**Recorded information**
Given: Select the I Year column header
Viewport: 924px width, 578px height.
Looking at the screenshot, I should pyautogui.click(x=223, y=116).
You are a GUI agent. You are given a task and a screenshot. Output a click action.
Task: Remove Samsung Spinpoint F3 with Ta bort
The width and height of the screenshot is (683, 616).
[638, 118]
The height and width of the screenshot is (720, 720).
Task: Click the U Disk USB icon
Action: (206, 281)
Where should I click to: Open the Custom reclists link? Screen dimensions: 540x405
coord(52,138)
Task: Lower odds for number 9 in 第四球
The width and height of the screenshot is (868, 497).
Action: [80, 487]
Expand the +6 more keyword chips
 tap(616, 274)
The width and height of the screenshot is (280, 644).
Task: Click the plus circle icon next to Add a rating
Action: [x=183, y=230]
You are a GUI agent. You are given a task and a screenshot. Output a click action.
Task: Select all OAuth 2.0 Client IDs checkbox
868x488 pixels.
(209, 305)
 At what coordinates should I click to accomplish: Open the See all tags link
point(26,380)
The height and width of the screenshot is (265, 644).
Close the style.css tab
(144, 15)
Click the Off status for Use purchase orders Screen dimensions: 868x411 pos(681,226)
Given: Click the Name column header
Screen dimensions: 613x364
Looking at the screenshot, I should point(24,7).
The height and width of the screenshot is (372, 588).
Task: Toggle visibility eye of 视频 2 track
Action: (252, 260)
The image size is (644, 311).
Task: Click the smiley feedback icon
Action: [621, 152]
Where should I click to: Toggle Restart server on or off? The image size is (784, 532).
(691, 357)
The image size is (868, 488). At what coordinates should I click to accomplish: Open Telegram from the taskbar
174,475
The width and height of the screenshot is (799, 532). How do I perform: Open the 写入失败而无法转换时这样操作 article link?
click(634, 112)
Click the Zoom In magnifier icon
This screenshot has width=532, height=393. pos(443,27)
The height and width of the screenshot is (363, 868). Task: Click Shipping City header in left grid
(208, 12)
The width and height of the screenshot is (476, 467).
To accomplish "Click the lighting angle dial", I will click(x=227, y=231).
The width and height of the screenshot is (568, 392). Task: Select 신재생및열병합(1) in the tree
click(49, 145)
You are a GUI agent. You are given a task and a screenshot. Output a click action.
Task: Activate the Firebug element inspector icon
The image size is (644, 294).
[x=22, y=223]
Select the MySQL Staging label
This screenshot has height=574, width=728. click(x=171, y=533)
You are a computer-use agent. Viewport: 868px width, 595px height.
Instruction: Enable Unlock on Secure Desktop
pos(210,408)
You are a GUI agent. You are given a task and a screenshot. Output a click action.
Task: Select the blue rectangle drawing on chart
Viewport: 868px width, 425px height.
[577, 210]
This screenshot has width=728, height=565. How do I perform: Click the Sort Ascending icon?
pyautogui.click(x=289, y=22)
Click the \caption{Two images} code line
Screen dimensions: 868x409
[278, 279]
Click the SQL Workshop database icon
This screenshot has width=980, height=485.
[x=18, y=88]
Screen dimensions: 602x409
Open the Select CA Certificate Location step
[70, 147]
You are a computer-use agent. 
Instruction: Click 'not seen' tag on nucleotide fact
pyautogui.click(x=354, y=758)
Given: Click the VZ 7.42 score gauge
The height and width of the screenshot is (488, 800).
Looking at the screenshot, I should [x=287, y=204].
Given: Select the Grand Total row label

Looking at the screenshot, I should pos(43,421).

**Your objective**
Report the number of lines in the listing above that hold the word "computer", and give no other text.

**Answer for this exercise**
2